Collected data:
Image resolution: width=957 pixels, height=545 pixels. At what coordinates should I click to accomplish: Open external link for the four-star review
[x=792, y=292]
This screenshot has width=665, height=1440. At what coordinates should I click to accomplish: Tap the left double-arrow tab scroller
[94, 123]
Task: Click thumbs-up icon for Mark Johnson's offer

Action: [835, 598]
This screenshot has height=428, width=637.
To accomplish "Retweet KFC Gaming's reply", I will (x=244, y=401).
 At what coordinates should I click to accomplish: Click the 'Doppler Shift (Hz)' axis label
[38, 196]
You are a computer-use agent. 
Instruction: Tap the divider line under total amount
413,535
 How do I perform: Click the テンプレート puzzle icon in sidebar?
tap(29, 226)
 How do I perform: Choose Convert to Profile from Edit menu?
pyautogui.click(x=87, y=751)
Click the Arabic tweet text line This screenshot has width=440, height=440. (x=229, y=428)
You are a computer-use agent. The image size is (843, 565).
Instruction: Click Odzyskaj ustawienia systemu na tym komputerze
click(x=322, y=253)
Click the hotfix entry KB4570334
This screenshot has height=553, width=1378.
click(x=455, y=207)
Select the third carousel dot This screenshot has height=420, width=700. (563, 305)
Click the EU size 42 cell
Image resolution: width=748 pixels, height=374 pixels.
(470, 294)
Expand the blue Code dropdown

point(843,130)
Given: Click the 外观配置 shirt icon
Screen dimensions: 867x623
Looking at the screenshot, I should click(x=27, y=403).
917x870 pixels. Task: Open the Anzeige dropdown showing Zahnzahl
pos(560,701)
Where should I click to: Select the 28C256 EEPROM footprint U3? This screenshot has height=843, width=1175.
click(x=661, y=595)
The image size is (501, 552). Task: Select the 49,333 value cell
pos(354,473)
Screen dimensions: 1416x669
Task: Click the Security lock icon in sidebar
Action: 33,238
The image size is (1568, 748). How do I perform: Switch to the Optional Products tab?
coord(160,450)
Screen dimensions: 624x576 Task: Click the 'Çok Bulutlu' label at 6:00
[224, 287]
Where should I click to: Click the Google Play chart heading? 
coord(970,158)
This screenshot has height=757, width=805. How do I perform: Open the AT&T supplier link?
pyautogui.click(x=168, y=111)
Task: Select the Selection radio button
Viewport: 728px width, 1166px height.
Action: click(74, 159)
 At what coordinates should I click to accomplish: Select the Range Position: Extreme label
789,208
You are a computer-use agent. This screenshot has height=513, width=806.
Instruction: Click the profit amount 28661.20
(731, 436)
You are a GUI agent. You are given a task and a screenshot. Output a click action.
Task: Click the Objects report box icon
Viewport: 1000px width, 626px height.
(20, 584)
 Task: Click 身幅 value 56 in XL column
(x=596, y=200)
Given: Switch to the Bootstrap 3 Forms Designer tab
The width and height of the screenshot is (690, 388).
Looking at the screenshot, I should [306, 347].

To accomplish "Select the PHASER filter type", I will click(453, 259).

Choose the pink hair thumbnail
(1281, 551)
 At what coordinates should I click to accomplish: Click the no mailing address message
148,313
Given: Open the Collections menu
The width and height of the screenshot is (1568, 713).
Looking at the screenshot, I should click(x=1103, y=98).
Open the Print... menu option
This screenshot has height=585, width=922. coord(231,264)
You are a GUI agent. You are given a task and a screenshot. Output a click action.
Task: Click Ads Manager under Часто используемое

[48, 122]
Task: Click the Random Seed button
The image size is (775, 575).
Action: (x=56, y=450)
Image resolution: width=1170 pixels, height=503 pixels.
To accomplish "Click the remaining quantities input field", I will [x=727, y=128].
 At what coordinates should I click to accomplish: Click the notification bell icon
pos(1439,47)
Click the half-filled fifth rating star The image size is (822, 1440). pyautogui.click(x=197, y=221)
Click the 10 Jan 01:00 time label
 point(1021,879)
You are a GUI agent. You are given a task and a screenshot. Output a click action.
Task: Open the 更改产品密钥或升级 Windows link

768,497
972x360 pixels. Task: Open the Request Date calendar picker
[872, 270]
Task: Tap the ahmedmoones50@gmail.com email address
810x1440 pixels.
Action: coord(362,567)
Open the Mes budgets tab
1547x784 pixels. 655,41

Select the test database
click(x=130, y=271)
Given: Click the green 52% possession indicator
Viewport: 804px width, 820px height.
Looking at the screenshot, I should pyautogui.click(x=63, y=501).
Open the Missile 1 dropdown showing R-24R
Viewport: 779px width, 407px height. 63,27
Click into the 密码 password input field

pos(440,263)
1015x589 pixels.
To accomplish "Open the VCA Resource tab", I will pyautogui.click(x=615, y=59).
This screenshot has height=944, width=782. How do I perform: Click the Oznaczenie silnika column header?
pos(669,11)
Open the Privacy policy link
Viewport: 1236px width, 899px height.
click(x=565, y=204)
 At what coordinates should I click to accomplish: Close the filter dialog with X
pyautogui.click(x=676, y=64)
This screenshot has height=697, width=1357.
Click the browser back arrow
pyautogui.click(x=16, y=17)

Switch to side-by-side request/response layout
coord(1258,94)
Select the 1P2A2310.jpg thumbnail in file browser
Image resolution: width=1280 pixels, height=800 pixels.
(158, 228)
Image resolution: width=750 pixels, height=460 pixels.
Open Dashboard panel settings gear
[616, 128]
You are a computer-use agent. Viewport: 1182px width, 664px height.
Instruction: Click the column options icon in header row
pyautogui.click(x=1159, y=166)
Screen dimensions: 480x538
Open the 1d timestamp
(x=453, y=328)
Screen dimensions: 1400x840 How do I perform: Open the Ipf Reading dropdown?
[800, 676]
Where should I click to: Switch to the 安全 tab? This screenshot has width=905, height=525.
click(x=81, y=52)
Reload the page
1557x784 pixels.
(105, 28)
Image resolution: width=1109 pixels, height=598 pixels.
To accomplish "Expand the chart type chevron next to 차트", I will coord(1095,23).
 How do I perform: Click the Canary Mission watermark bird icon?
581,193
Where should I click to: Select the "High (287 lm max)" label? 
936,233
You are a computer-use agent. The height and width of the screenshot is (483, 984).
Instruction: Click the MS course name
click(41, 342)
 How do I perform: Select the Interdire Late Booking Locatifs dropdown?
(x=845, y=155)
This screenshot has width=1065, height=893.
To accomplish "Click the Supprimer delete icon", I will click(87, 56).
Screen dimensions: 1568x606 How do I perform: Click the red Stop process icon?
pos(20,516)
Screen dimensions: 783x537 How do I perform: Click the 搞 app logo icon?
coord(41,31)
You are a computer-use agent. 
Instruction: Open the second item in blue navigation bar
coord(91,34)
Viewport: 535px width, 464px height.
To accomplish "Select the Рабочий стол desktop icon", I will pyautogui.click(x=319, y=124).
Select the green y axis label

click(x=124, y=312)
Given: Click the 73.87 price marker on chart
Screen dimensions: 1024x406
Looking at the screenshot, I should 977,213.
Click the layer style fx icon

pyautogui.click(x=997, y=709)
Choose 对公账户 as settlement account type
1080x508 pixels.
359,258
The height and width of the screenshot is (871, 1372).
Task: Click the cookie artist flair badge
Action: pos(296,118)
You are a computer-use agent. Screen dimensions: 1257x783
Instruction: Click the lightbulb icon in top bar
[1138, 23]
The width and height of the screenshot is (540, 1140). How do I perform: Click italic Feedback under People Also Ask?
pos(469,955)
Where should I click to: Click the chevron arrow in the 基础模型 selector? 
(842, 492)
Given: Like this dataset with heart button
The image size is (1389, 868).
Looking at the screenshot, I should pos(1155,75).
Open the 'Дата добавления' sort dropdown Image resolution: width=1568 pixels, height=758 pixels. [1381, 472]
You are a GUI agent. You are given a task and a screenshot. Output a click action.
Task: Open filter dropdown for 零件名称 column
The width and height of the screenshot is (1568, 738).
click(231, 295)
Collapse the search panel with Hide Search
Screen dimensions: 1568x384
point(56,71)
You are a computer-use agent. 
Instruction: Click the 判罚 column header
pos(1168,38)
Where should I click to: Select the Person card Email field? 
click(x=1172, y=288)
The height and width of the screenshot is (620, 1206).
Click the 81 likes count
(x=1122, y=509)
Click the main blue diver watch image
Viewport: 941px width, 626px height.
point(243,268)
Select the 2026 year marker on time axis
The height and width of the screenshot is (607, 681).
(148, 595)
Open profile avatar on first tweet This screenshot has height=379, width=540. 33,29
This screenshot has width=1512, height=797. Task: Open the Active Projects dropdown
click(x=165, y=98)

Problem description: Begin with the first line of the records and reproduce each line as is, ending with the line that holds "Select the third".

Task output:
Image resolution: width=957 pixels, height=545 pixels. At what coordinates should I click to accomplish: Open external link for the four-star review
[x=792, y=292]
This screenshot has width=665, height=1440. At what coordinates should I click to accomplish: Tap the left double-arrow tab scroller
[94, 123]
Task: Click thumbs-up icon for Mark Johnson's offer

Action: [835, 598]
This screenshot has height=428, width=637.
To accomplish "Retweet KFC Gaming's reply", I will (x=244, y=401).
 At what coordinates should I click to accomplish: Click the 'Doppler Shift (Hz)' axis label
[38, 196]
You are a computer-use agent. 
Instruction: Tap the divider line under total amount
413,535
 How do I perform: Click the テンプレート puzzle icon in sidebar?
tap(29, 226)
 How do I perform: Choose Convert to Profile from Edit menu?
pyautogui.click(x=87, y=751)
Click the Arabic tweet text line This screenshot has width=440, height=440. (x=229, y=428)
You are a computer-use agent. The image size is (843, 565).
Instruction: Click Odzyskaj ustawienia systemu na tym komputerze
click(x=322, y=253)
Click the hotfix entry KB4570334
This screenshot has height=553, width=1378.
click(x=455, y=207)
Select the third carousel dot This screenshot has height=420, width=700. (563, 305)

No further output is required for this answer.